Strange rain has long fascinated humanity, and people have written a lot about it over the years. For example, in June 2009, residents of Japan’s Ishikawa Prefecture woke up to tadpoles, frogs, and fish falling from the heavens. No one knows how the amphibians and marine animals ended up in the sky, but the theory that a waterspout sucked them into the atmosphere before they fell back to the ground sounds reasonable enough.

Of course, water creatures aren’t the only organisms that fall unexpectedly to the ground. On February 7, 2022, security camera footage caught the shocking moment a swarm of thousands of yellow-headed blackbirds slammed into the pavement over Chihuahua, Mexico, killing dozens of birds. Other strange objects falling from the sky have included jelly and spiders, according to the Farmers’ Almanac.

But nothing beats the meat shower that hit Kentucky on a sunny day in March 1876.

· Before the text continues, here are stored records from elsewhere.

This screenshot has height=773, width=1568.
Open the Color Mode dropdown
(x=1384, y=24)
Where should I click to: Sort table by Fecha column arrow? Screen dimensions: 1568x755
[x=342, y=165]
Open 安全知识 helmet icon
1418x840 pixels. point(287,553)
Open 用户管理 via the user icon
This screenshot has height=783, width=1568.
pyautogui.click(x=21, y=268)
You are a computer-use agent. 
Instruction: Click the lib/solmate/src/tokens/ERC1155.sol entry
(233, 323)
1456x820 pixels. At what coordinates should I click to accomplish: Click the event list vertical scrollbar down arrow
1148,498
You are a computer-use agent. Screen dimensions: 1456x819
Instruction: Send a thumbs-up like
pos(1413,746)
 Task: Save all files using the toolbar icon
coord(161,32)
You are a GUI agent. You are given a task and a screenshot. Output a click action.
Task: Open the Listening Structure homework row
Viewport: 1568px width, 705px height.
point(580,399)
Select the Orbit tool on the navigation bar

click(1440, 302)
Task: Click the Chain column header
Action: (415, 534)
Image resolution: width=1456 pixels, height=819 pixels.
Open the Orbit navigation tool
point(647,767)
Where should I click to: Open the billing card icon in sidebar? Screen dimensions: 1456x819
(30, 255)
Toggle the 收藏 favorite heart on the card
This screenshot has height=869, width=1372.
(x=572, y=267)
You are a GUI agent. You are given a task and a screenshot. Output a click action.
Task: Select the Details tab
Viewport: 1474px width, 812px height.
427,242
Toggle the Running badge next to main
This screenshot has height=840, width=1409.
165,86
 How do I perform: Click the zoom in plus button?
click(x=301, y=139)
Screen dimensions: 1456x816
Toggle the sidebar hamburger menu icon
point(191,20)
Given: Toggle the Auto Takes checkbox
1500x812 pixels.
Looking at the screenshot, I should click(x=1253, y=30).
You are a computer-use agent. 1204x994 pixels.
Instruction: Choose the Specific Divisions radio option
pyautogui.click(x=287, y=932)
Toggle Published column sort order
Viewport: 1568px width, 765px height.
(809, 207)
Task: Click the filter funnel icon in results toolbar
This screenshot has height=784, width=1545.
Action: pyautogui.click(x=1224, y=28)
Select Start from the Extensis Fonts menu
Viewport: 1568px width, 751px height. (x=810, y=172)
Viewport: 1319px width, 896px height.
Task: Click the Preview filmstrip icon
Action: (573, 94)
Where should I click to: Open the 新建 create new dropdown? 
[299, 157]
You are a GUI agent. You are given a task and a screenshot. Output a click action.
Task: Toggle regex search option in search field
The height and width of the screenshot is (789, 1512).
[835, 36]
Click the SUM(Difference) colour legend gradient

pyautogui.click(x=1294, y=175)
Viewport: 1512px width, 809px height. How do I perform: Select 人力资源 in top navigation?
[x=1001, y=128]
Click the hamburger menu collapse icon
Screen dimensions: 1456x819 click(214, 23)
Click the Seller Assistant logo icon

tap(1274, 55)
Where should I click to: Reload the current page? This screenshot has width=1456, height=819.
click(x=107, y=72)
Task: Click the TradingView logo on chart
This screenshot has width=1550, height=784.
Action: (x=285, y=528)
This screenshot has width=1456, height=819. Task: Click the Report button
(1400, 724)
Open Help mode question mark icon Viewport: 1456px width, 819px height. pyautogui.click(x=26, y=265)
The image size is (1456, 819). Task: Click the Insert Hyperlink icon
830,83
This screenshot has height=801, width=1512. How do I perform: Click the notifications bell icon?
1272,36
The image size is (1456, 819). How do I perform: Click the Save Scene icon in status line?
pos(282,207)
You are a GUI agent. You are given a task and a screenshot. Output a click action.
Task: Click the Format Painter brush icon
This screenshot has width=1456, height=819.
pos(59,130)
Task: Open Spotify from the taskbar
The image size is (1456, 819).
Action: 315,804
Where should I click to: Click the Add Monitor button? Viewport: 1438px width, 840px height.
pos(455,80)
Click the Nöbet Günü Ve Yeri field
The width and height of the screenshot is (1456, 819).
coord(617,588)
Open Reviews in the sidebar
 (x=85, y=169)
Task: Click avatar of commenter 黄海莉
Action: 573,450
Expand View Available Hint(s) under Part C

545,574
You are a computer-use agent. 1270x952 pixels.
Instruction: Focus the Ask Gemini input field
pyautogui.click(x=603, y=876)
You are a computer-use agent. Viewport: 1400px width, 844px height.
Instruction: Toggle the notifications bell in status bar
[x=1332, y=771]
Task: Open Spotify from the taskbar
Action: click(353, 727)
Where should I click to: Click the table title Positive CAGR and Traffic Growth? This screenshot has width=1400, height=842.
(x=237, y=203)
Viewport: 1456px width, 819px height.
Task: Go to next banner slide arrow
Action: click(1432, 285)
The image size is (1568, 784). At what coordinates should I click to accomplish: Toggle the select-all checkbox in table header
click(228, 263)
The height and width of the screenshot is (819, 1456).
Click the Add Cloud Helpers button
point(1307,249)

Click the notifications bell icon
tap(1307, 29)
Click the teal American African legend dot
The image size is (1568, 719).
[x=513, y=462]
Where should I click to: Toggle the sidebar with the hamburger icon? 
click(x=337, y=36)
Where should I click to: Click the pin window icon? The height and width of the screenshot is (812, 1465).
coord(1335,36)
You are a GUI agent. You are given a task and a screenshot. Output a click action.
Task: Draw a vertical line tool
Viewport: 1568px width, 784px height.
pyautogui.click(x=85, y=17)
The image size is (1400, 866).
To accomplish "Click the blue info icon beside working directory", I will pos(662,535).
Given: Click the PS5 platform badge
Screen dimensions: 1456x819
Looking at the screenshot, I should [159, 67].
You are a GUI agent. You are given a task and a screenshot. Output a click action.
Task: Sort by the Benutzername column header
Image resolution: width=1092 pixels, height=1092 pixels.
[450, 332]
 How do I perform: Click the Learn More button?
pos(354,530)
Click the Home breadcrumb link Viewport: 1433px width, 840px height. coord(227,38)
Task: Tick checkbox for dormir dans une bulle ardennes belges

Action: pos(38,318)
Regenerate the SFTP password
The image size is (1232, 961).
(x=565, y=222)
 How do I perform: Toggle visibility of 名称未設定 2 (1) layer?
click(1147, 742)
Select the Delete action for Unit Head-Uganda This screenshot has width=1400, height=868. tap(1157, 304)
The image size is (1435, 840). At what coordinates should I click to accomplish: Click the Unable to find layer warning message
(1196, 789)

Sunny With a Chance of Meat

When it comes to bizarre local weather phenomena, the Kentucky meat shower ranks near the top to this day. A housewife living on a farm near Olympia Springs spotted the whole thing, and she described it as a significant event. She said that so much flesh fell from the heavens that it could “fill a horse wagon” (via Science Solved It). If you’re wondering what this means, you’re far from alone.

Kurt Gohde of the Transylvania University in Lexington, Kentucky, has long puzzled over the statement while researching the Kentucky Meat Shower episode. He’s come to this conclusion: “In 1876, if you said, ‘Oh it was a horse wagon full of meat,’ that was like saying now, ‘It’s like a Big Gulp from McDonald’s.’ So everybody knew exactly what that meant.” While a valid point, it does little to clarify what the housewife witnessed for us modern folk.

Demystifying the Fleshy Precipitation

Gohde’s fascination with explaining the Kentucky Meat Shower led him to explore books about the strange weather-related experience. While exploring old portraits in a school archive, he hit the jackpot: an antique jar containing a sample of meat suspended in a yellowish liquid. Based on the age of the jar and his previous research, he confirmed the flesh came from the 19th-century meat shower in question.

This development proved exciting because Kentuckians have never sorted out one important detail: what type of meat dropped from the sky that day. Historical documents show a significant debate raged around this aspect of the weather event.

Some suggested it was bear meat, while others thought it might be mutton. The bravest among the Kentuckians gave the meat a taste, but to no avail — mystery meat it remained. Apparently, dropping from the atmosphere wasn’t enough to deter people from noshing on it. Yikes!

A Distasteful Hypothesis Emerges

Despite the daring taste test, followed by distribution of samples (like the one Gohde uncovered) to local institutions, no one has ever adequately explained the storm or its causes. Public attention soon turned to other events as people lost interest. But an explanation has finally emerged thanks to Joe Walston of the Wildlife Conservation Society, and it’s a truly distasteful one: regurgitated vulture carrion.

As Walston explains, when vultures get spooked, they have to take off quickly. This proves especially difficult after they’ve just filled up on the decaying flesh of animals. Since meat proves heavy, they vomit to lighten the load. It’s not uncommon for them to do this on the wing, sending rotting flesh raining back down to earth. The samples of meat still available from the event support this theory, although the source of the meat has still yet to be identified.

Vulture regurgitating

A vulture regurgitating its meal.

That said, we do know this. The samples came from torn pieces (rather than something run through a meat slicer). And they contain tissue from lungs and cartilage, which removes proper butchering from the picture. The science behind the vulture vomit theory holds water, and it also contains a clear moral: Think twice before devouring flesh falling from the sky — you might get more than you bargained for.